Plus encore, le « ton »
d'un concile dépend généralement de son milieu contemporain. Les
sujets sur lesquels un concile met l'accent - ou qu'il ignore -
reflètent une certaine vision du monde, qui peut ne plus être
appropriée pour les générations futures. Comme je l'ai mentionné
précédemment, Vatican II s'est focalisé sur les éléments
positifs d'autres religions, sans jamais mentionner leur erreurs.

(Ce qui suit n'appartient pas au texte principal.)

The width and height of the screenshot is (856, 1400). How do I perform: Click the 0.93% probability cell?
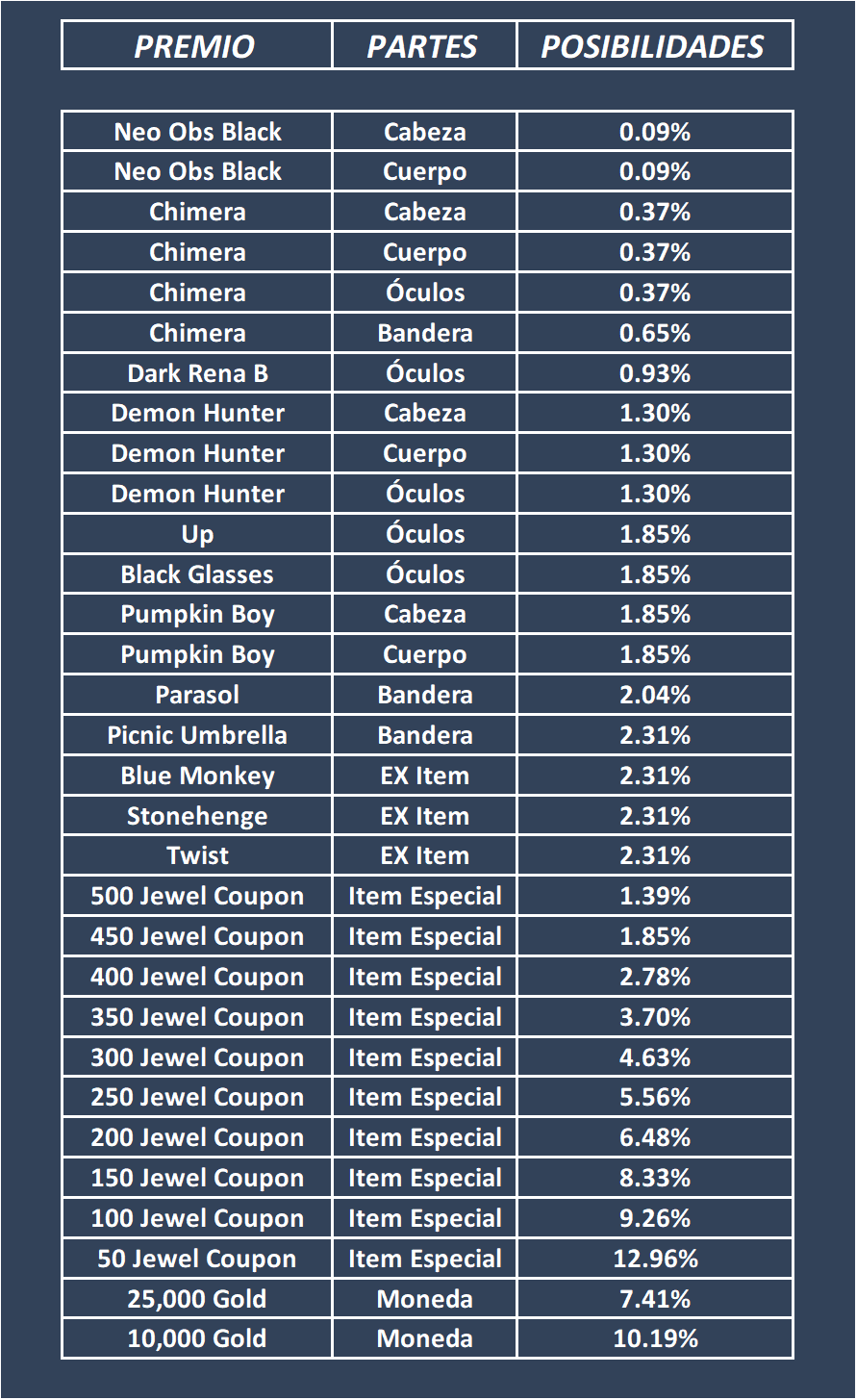coord(655,373)
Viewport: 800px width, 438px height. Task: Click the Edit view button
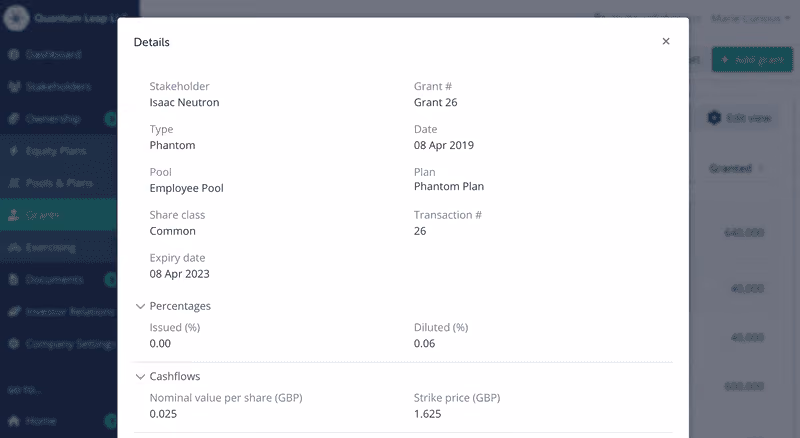pos(741,118)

Cette décision était peut-être compréhensible, alors que le
concile faisait suite à l'horrible holocauste d'un peuple d'une
seule religion. Dans le monde d'aujourd'hui, cependant, quand la
plupart des gens - incluant la plupart des catholiques - sont
indifférents à la religion, le besoin de distinguer entre les
religions est d'une importance primordiale.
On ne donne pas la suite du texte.